Metro trains are currently running to a reduced timetable to help NHS staff and other key workers get around the region.

Coun Gannon, who chairs the North East Joint Transport Committee, said: “If the Metro is mothballed it would be a disaster for the Metro and catastrophic for the regional economy.

“You cannot travel across this region without the Metro being in operation.

“It is such an integral part of the region’s economic infrastructure that they might as well turn off the electricity and send us back to the ice age.”

The council leader added that the Metro’s struggles will not be over once the worst of the pandemic has passed, as bosses predict health fears will mean passengers are less likely to return to crowded public transport.

While the government has bailed out private rail and bus operators, no money has been offered to the Metro or similar local rail networks in Greater Manchester, Merseyside, Yorkshire, and elsewhere.

It was also claimed last week that transport ministers had suggested that some Metro employees could be furloughed in order to shift some of the cost of bailing out the struggling network to the Treasury.
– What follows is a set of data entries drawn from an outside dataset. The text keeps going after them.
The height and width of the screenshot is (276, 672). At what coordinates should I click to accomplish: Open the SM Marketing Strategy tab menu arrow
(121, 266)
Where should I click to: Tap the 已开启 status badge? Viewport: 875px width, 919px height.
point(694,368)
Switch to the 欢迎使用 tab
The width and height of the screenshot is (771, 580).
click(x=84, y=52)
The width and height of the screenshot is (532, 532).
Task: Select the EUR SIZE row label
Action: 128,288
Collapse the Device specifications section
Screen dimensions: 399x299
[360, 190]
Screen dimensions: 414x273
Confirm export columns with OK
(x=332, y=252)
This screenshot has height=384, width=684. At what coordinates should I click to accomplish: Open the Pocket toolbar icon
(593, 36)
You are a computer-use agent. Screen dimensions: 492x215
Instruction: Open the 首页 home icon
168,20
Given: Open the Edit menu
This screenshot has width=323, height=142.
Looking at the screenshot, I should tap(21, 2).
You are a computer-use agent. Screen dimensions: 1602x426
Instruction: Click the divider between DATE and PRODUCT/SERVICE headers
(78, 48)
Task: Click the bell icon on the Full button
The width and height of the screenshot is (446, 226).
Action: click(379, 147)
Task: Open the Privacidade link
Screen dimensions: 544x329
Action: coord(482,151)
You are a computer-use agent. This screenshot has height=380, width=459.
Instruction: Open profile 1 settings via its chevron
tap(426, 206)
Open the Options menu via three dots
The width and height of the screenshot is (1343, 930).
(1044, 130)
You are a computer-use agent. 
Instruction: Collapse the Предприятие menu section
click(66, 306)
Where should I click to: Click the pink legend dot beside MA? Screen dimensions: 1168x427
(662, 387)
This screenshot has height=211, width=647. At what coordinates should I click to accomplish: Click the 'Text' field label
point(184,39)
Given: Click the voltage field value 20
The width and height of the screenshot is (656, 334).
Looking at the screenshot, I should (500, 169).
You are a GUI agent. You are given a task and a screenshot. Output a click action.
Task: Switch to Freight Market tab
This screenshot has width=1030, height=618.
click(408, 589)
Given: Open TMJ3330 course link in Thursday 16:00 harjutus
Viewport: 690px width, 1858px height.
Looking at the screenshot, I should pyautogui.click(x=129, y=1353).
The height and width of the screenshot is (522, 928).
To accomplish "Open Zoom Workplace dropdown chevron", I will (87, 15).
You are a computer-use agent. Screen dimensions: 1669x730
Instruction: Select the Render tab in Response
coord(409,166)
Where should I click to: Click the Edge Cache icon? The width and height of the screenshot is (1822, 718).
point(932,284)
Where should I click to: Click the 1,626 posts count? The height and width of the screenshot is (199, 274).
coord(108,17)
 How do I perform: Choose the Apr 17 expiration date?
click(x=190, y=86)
Coun Gannon said it “defies logic” that no support has been confirmed, adding: “Aside from the impact it [mothballing] would have immediately on transporting key workers around during this crisis, what bothers me is that the Metro is going to be absolutely essential past this crisis in getting the economy up and operating again.”

In a letter sent to Newcastle North MP Catherine McKinnell on Monday, transport secretary Grant Shapps said: “The government understands the importance of the Metro network for the Tyne and Wear region and its role in transporting critical workers.

“We are considering light rail across all of the systems that fall within England, outside London, and as a matter of urgency I have asked officials to work up further details of the impact of the revenue shortfall as a result of the coronavirus.”